Mukwege has treated tens of thousands of women for rape since opening Panzi Hospital. Those survivors, who range in age from toddlers to seniors, suffered complex gynecological injuries, inflicted by members of rebel groups and the Congolese military.

This healing process goes behind surgery and therapy. The Panzi healing model is a five-pillar process.

"What I'm doing really is not only to treat women — their body," Mukwege told NPR, "[but] also to fight for their own right, to bring them to be autonomous, and, of course, to support them psychologically. And all of this is a process of healing so women can regain their dignity."

Part of this approach comes from Mukwege's realizations about the nature of the trauma of rape. "When it happens in the life of a woman to be raped, sometime you have an impression that it was 'just a rape,' as some people who don't understand the meaning of rape [say]," explains Mukwege. "But we understand that it's a very deep trauma and women need to regain confidence in themselves."

The five pillars of the Panzi model are medical treatment, psychosocial therapy, socioeconomic support and training, community reintegration and legal assistance. "Once you get through your psychosocial and medical healing," explains Elizabeth Blackney, senior media adviser to Mukwege, "you move on and work with our socioeconomic pillar [to] learn literacy and numeracy and education. [The women] have a safe space to learn vocational skills. And then we of course provide legal aid and assistance to help people get justice."

While Mukwege has been known in international circles for years — he has collected many humanitarian awards — popular knowledge of his work has come through The Man Who Mends Women: The Wrath of Hippocrates, an award-winning documentary.

The film, by Thierry Michel and Colette Braeckman, focuses on issues of physical healing and justice. It also paints a stark picture of the landscape around Bukavu and Panzi Hospital, visiting villages and jungles where the afterlife of the Second Congo War still rages.

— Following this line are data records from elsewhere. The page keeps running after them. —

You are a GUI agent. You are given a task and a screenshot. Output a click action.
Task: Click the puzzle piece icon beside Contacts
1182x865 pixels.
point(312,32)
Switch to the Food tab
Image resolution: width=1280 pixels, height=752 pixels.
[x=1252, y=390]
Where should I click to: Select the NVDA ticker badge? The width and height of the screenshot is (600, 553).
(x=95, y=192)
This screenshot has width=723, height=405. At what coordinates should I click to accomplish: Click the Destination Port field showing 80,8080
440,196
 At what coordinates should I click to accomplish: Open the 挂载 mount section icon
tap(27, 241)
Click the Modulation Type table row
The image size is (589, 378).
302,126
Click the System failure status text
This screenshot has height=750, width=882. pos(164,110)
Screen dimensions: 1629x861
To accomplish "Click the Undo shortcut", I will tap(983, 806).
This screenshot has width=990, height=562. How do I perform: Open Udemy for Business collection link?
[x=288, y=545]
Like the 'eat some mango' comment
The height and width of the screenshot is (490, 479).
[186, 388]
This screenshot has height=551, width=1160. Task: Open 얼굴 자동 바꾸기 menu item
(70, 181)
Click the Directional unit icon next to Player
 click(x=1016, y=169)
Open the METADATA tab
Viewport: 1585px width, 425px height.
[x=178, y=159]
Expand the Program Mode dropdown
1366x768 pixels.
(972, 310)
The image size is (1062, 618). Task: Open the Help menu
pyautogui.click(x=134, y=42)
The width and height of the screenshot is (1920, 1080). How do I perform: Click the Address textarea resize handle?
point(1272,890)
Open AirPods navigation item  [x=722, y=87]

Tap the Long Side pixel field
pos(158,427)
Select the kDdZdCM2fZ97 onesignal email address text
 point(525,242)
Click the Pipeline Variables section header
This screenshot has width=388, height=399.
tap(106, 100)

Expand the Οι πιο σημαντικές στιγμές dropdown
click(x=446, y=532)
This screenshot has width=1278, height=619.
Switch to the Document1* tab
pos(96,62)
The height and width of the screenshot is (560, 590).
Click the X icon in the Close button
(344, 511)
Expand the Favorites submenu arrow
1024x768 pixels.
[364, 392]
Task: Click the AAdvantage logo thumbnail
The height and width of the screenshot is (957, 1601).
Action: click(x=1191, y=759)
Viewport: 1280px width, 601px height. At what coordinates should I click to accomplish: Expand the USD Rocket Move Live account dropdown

The film raises the voices of the Congolese women, who often have no place in the international dialogue. Their words help convey the depth of the trauma. They also reveal the depth of humanity and care in the doctor's work. "I felt love for him and myself again," one woman says in a scene.

One woman says, "He touched my urine, my feces."

"We call him the messiah," says another.

Mukwege himself has faced dangers because of his work. In September 2012 he gave a speech decrying the horror of mass rape in Congo to the U.N. A month later, gunmen invaded his home and attempted to kill him, his wife and their two daughters. His guard intervened. During the ensuing shootout, the doctor and his family played dead. He left Congo shortly thereafter but the women of Eastern Congo sold their harvest to pay for his plane ticket home.

"After that gesture, I couldn't really say no," Mukwege told the BBC. He returned to a hero's welcome in 2013. "And also, I am myself determined to help fight these atrocities, this violence," he said. "My life has had to change, since returning. I now live at the hospital and I take a number of security precautions, so I have lost some of my freedom."

He is fighting against rebel militias, his own government, against some of the worst imaginable physical and mental trauma imaginable, against images that would destroy most of us. But when I ask a member of Mukwege's staff how they keep fighting, the answer is: "Because we have to."